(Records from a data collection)
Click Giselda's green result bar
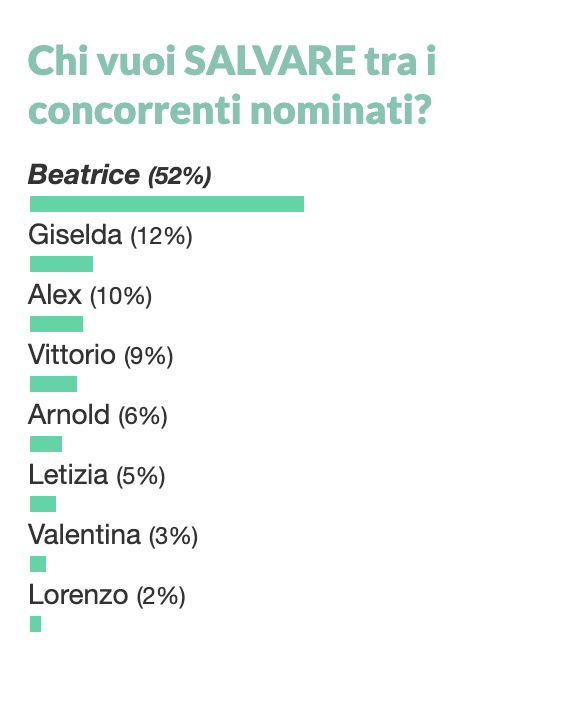The width and height of the screenshot is (572, 702). [x=61, y=264]
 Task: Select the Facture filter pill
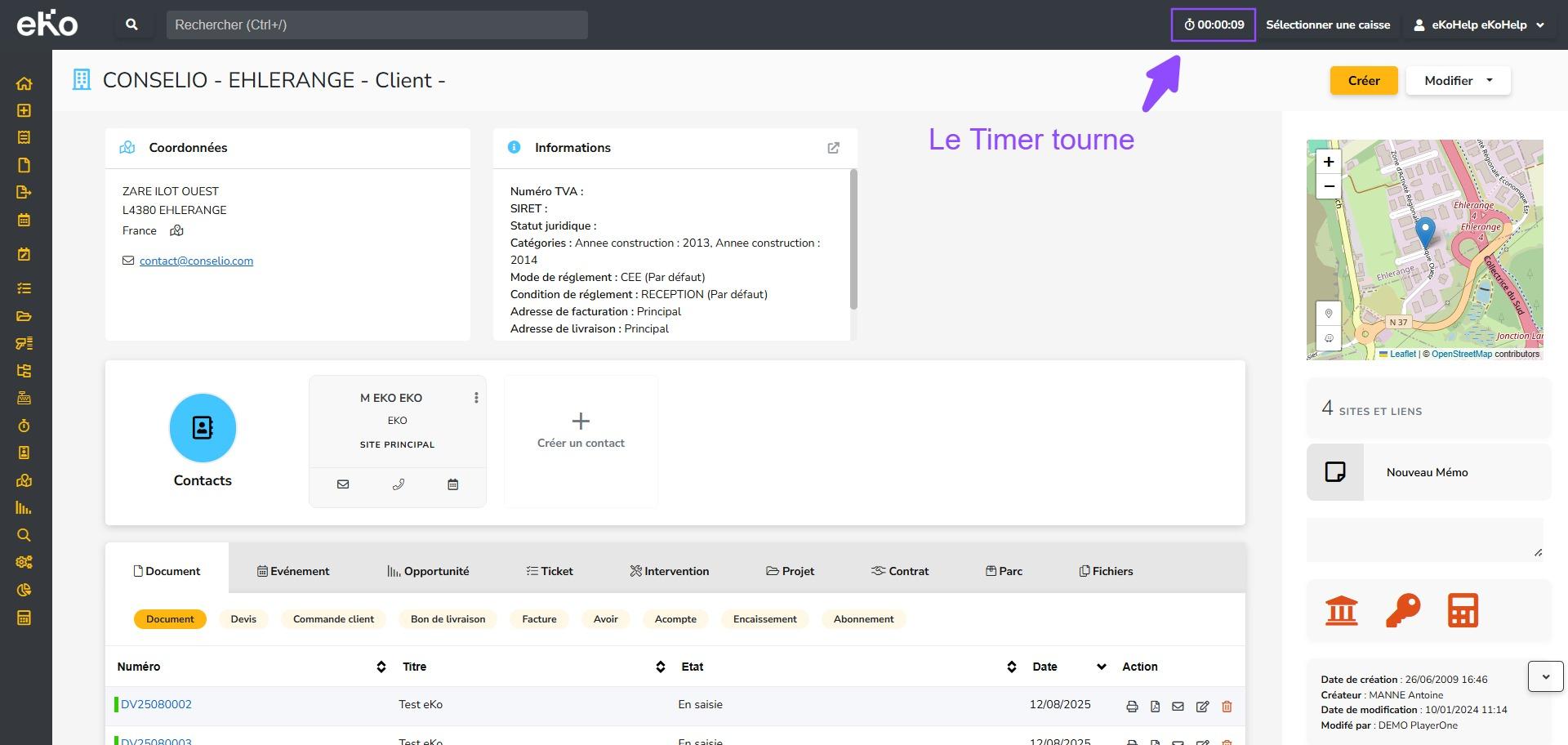point(539,619)
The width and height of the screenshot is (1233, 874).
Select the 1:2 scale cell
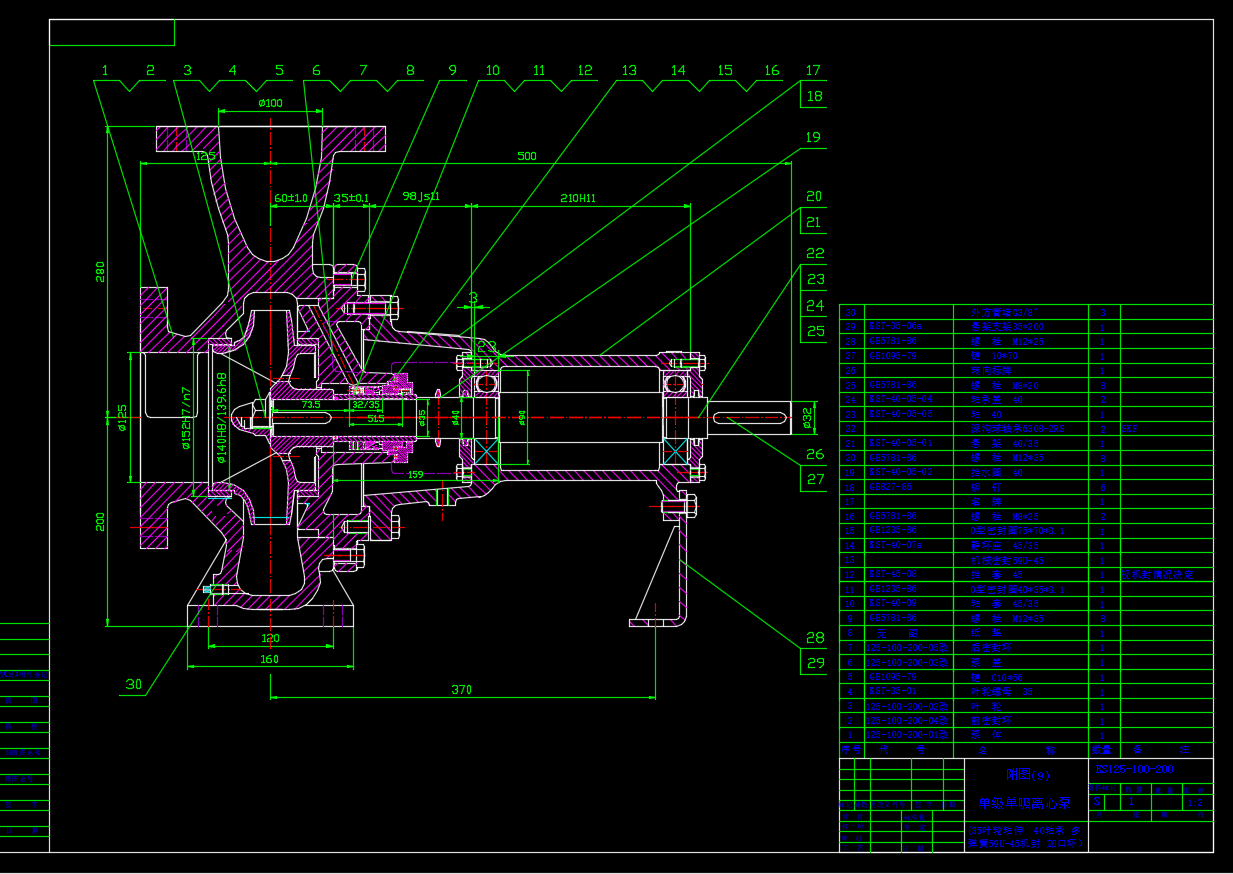click(x=1194, y=801)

- _PROBLEM REQUIREMENTS_
What should be set down is every line from the opening of the records through the line that contains "The width and height of the screenshot is (1233, 874).", exactly, with pictures left out.

- _OUTPUT_
Click Giselda's green result bar
The width and height of the screenshot is (572, 702). [x=61, y=264]
 Task: Select the Facture filter pill
point(539,619)
The width and height of the screenshot is (1233, 874).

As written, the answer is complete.